# Poltergeist III (Collector's Edition - Blu-ray Review



## Mike Edwards (Mar 10, 2011)

[img]http://www.hometheatershack.com/gallery/file.php?n=89666[/img] 
*Title: Poltergeist III (Collectors Edition)* 

*Movie:* :3stars:
*Video:* :4.5stars:
*Audio:* :4stars:
*Extras:* :3stars: 

*HTS Overall Score:*77



[img]http://www.hometheatershack.com/gallery/file.php?n=89674[/img]*Summary*
And the franchise comes to a close. I waxed on about sequels having a tough time living up to their predecessors, and “Poltergeist III” follows in those footsteps almost to a T. Now, that’s not to say that I don’t have some nostalgic love for the film, and in all honesty, it’s only a SMIDGEON worse than “Poltergeist II: The Other Side”. I do fully admit that number 3 had a much better ending than the 2nd one did though. Something which almost redeems it from being weaker than the 2nd one for the rest of the movie. A box office bomb in 1988, even with the death of young Heather O’Rourke 4 months before the release of the film (poor thing died of an intestinal stricture at 12 years old) fueling some publicity, there was no going forward with the series. Not many people liked the change from the Freeling family to her aunt and uncle, and the obvious plot holes in the script left much to be desired.

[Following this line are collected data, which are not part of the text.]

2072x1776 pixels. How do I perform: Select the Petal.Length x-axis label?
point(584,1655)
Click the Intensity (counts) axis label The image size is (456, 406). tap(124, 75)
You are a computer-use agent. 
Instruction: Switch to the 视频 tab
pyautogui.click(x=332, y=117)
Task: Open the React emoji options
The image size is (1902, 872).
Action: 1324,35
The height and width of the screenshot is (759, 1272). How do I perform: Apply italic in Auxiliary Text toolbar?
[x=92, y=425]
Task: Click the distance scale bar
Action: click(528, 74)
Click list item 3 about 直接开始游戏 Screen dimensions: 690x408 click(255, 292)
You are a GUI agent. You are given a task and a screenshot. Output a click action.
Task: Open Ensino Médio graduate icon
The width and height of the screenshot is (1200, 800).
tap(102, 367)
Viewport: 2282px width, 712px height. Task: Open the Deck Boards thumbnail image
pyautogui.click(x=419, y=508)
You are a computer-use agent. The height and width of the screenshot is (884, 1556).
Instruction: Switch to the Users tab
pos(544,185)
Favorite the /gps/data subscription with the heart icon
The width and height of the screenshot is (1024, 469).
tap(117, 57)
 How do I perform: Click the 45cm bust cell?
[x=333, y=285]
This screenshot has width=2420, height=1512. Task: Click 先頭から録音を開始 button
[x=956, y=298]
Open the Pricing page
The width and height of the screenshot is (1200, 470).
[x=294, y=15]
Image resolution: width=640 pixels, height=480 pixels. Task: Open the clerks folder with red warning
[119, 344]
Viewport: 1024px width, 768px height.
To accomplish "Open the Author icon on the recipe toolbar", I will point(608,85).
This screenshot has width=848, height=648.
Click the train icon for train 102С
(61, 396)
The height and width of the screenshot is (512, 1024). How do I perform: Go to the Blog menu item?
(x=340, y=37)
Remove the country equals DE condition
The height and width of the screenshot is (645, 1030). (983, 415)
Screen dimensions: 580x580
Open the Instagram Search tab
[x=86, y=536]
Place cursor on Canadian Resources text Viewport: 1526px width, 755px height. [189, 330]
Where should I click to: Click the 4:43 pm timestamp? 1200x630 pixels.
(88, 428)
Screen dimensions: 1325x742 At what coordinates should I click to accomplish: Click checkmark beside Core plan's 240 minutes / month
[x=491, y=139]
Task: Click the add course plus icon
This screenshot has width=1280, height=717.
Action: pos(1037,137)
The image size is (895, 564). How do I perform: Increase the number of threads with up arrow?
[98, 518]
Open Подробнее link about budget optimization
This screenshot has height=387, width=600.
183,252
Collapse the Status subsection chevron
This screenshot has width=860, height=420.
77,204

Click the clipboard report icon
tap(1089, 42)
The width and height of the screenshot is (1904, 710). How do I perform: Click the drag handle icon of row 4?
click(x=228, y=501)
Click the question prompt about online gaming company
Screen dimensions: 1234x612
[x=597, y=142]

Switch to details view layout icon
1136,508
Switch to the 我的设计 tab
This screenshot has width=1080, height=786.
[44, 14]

It’s been a couple of years since the Freeling family had TWICE had some nasty ghosts visit them. The last time they were there a malevolent spirit by the name of Reverend Kane had haunted them. This time Carol Anne Freeling (still played by Heather O’Rourke) has moved in with her aunt Trish (Nany Allen) and uncle Bruce (Tom Skerritt) in Chicago to live with their family due to her trauma. Even though she WANTs to forget, poor Carol Anne is tormented by her past experiences thanks to the overly harsh counseling from school psychiatrist Dr. Seaton (Richard Fire). Much like Freddy Krueger, the most you think about him, the more power Reverend Kane (now recast by Nathan Davis) gains, and soon he is sticking his nose back into the world of the living so that he and his dead followers can gain control of Carol Anne’s psychic powers once more in hopes of making it to the other side completely. 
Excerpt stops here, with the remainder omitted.